Yes, yes, yall. It’s 39 days until the election. Obama or bust, bitches. You doing your time on the trail? A weekend in PA? One last donation? Blowing up your email list with Palin polls? It’s crunch time. A little over a month. 943 hours. 56606 minutes. 3396410 seconds. In daylights, in sunsets, in midnights, in curtailed debate schedules. How do you measure your last days in society?
If you haven’t thought about it, you know your Obama-button wearing buddy has: the big “OPT OUT.” The potential mass exodus of young lefties if McCain and Palin take the ticket in November. I haven’t done any formal polling, but judging from the amount of people who drop the “if they – if we let this happen again – if they win…I don’t even know – I’m OUT!” on me to end whatever political conversation we’ve been having (again, not an actual actuary, but it’s about 1 in 3 half-drunk convos), the bike lanes in Albequerque and Bucharest (film scene is totally avant, and it’s cheap!) are about to get a whole lot more crowded.

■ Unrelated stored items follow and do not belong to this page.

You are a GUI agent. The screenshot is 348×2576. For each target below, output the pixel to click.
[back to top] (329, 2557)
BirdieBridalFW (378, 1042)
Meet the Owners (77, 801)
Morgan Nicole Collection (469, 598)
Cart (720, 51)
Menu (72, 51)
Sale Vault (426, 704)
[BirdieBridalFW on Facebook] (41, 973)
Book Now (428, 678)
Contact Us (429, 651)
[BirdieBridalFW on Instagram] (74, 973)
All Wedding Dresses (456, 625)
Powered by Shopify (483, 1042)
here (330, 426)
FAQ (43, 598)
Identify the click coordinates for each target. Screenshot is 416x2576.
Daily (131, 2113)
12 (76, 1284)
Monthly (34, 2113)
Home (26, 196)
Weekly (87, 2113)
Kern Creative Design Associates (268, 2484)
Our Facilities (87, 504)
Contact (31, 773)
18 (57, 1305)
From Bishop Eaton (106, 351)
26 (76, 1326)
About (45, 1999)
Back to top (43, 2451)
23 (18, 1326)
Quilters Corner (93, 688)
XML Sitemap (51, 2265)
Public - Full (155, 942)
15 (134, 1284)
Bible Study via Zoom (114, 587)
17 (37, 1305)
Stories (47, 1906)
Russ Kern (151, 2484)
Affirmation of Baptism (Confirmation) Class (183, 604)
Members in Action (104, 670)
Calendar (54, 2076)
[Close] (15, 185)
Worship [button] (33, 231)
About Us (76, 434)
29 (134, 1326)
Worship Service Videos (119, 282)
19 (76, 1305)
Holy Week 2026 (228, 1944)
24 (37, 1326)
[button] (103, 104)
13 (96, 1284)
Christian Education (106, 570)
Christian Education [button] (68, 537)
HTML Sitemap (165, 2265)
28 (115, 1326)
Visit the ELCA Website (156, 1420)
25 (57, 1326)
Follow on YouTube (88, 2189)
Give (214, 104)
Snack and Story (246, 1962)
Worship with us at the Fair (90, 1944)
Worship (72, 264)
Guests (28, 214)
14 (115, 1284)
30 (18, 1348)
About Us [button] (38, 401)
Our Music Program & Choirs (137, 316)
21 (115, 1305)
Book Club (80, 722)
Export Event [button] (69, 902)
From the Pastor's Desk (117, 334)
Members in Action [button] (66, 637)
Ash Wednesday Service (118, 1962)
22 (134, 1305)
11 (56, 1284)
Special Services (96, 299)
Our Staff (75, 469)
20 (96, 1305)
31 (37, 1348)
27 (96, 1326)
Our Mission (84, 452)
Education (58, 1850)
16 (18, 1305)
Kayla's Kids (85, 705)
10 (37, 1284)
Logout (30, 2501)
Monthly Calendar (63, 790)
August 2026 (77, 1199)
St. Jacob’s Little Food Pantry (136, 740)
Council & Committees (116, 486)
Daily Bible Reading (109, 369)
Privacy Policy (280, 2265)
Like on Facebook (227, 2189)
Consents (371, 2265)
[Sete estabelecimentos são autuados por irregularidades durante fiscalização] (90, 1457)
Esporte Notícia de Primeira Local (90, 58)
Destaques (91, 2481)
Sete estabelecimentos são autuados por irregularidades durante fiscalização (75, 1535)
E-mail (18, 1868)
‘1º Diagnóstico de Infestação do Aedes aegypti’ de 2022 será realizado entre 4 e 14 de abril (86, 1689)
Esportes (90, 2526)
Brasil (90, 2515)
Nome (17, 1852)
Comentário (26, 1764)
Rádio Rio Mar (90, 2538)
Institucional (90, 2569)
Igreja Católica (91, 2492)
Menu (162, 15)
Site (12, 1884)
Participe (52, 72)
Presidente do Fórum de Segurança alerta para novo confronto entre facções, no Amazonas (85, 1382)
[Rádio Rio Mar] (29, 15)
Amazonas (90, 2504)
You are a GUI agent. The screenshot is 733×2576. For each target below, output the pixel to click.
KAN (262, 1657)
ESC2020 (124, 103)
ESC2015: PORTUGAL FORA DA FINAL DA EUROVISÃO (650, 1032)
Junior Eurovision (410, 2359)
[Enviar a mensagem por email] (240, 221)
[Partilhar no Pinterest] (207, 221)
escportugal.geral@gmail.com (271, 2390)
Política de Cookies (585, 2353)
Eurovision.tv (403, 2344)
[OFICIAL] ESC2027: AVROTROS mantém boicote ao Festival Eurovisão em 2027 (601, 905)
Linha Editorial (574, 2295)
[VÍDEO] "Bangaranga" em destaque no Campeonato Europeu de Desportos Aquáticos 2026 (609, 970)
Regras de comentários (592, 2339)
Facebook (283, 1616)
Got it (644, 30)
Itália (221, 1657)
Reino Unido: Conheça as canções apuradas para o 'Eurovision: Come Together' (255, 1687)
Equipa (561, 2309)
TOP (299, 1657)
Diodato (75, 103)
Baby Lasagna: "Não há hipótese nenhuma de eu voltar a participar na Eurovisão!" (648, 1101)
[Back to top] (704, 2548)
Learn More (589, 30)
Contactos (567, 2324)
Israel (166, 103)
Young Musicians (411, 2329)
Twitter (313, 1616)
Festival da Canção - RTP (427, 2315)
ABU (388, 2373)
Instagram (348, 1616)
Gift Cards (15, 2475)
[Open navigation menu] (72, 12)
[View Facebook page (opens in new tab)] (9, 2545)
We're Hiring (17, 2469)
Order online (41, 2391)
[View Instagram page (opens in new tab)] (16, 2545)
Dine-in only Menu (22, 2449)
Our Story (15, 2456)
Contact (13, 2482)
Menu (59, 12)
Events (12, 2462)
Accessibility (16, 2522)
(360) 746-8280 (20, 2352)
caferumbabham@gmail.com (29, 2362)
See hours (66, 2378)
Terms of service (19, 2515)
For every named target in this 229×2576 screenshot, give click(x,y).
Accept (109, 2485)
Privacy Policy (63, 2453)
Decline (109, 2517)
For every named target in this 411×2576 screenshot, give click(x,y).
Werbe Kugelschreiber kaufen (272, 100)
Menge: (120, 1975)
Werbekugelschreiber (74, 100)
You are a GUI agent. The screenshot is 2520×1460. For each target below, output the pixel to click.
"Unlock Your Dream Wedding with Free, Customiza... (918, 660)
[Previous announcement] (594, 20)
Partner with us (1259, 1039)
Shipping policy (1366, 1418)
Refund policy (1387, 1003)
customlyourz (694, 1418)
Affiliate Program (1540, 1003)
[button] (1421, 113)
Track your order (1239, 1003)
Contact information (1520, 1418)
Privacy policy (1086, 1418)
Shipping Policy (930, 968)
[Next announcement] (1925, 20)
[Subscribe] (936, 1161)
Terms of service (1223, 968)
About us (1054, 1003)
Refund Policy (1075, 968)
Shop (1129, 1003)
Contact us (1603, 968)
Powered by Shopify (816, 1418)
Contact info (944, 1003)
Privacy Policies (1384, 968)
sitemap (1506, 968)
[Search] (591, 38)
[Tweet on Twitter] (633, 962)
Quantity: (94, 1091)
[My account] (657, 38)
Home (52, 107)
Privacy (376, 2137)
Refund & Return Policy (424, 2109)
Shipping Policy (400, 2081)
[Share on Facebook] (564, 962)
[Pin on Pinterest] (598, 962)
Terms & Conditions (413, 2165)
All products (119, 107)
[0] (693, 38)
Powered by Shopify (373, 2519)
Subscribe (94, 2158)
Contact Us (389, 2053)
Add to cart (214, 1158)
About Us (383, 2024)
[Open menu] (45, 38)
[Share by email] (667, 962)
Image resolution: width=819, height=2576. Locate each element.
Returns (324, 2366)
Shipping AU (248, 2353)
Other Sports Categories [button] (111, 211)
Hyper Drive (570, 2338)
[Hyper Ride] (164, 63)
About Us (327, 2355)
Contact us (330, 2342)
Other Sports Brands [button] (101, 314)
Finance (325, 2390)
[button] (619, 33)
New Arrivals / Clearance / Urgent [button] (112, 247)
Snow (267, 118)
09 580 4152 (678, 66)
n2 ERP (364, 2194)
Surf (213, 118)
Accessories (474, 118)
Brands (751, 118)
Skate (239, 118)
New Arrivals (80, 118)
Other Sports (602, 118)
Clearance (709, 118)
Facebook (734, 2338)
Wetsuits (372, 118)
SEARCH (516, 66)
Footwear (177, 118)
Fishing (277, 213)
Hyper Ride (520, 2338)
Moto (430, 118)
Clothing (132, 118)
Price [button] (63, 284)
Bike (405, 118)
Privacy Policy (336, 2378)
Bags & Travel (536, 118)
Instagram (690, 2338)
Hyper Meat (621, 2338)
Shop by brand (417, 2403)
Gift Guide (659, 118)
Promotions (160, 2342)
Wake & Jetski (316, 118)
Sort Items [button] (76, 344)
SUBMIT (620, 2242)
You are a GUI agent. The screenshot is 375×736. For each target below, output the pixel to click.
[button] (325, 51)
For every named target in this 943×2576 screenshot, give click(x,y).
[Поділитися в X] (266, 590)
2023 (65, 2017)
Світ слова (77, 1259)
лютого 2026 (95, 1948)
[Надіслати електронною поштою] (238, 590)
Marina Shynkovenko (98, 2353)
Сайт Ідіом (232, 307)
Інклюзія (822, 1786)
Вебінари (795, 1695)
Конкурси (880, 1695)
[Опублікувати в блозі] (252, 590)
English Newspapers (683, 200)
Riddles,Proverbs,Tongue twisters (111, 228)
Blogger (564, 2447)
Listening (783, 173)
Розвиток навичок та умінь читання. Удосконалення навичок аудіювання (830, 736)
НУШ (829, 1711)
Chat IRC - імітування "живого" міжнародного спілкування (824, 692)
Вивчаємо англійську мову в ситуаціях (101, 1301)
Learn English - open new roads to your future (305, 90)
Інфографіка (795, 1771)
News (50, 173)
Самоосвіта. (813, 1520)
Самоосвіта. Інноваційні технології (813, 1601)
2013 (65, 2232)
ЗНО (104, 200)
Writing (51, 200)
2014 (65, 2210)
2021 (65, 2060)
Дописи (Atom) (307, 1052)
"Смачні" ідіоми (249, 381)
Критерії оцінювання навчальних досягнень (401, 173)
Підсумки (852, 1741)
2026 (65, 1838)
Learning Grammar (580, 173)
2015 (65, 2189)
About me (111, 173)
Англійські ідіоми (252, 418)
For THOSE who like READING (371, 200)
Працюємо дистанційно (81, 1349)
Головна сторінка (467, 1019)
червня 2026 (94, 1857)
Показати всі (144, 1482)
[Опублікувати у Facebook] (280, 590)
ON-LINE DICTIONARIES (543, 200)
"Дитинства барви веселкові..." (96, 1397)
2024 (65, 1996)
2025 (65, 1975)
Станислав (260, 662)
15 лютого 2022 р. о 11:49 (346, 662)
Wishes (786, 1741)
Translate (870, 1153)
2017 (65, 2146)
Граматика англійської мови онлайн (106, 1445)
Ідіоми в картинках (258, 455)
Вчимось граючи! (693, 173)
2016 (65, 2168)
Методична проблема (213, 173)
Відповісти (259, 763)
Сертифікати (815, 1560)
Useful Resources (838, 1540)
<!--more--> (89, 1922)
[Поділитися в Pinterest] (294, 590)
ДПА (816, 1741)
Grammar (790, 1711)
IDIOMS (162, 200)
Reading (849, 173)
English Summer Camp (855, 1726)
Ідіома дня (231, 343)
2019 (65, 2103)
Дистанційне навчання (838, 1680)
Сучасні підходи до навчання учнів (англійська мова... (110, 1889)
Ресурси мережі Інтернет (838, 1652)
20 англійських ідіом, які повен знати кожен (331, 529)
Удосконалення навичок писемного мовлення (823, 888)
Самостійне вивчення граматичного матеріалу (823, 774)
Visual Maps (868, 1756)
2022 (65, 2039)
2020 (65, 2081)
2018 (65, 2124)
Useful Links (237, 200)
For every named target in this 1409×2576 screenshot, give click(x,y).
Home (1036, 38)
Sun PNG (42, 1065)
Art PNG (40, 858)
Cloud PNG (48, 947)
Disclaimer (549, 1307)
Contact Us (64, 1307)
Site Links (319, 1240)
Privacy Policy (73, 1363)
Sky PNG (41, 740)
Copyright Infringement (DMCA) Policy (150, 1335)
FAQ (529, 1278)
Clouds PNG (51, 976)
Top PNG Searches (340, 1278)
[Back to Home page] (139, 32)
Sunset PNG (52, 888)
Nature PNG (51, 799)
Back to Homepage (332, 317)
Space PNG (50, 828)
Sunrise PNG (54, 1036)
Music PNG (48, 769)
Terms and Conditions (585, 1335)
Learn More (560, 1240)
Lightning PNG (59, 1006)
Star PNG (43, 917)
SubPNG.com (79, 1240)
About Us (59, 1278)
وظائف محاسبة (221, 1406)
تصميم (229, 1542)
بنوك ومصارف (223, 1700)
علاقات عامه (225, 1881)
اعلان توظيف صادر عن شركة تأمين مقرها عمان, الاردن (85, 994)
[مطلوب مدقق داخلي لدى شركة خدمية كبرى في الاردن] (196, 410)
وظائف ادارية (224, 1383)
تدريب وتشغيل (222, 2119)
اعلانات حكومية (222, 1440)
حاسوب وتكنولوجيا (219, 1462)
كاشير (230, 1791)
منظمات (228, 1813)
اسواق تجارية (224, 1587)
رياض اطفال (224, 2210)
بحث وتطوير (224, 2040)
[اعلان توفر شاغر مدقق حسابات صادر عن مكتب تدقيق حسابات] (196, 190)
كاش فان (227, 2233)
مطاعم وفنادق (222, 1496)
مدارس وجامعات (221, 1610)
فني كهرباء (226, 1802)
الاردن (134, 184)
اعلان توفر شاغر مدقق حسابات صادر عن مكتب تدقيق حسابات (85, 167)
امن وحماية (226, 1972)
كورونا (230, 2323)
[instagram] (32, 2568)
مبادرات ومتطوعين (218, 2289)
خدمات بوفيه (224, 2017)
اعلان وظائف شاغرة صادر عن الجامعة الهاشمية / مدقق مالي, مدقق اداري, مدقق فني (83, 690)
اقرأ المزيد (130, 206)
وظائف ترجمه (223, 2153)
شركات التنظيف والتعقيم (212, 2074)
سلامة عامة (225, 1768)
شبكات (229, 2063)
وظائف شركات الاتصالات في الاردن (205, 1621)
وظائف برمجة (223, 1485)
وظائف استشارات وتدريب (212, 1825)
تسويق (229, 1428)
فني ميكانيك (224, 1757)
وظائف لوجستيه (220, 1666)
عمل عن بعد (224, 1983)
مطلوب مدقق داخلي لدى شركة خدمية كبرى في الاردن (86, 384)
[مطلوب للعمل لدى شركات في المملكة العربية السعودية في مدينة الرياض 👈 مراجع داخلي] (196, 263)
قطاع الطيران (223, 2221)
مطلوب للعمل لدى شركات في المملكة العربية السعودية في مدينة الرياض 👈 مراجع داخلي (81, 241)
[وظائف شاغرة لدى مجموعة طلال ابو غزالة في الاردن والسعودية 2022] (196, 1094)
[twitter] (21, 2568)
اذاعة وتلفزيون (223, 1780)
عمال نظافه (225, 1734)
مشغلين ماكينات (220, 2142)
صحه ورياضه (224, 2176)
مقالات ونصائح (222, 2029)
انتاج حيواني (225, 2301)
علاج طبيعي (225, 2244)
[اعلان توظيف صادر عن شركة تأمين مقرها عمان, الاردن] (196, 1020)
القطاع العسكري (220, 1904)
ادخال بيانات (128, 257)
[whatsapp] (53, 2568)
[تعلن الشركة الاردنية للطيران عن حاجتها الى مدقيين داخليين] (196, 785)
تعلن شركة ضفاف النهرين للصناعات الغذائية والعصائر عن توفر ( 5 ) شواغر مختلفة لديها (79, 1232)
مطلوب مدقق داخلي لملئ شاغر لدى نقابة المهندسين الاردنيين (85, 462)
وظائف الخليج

I’m skeptical, because I rank the possible American firsts to happen as a result of this election in the following order of likeliness:
- America elects first black president.
- America elects first female VP
- The new administration sets up first ever Presidential Custom Tee and Mixtape outfit in the Roosevelt Room, with an outpost at 145th and Lenox.
- Idealistic American youth follow through on their word.
But maybe I’m wrong. Maybe legions of artists and dreamers will take the path of Fitzgerald and Hemingway in the 20s, Baldwin and Miles Davis in the 50s, Ginsberg and Burroughs in the 60s, Marc Jacobs today. Maybe my hyperliterate friends will pick up their banjos, buy their flatbed fruit trucks, and do the Emile Hirsch.
Do what you need to do. But in the words of your mother, try to be back in time for Hillary 2012, OK?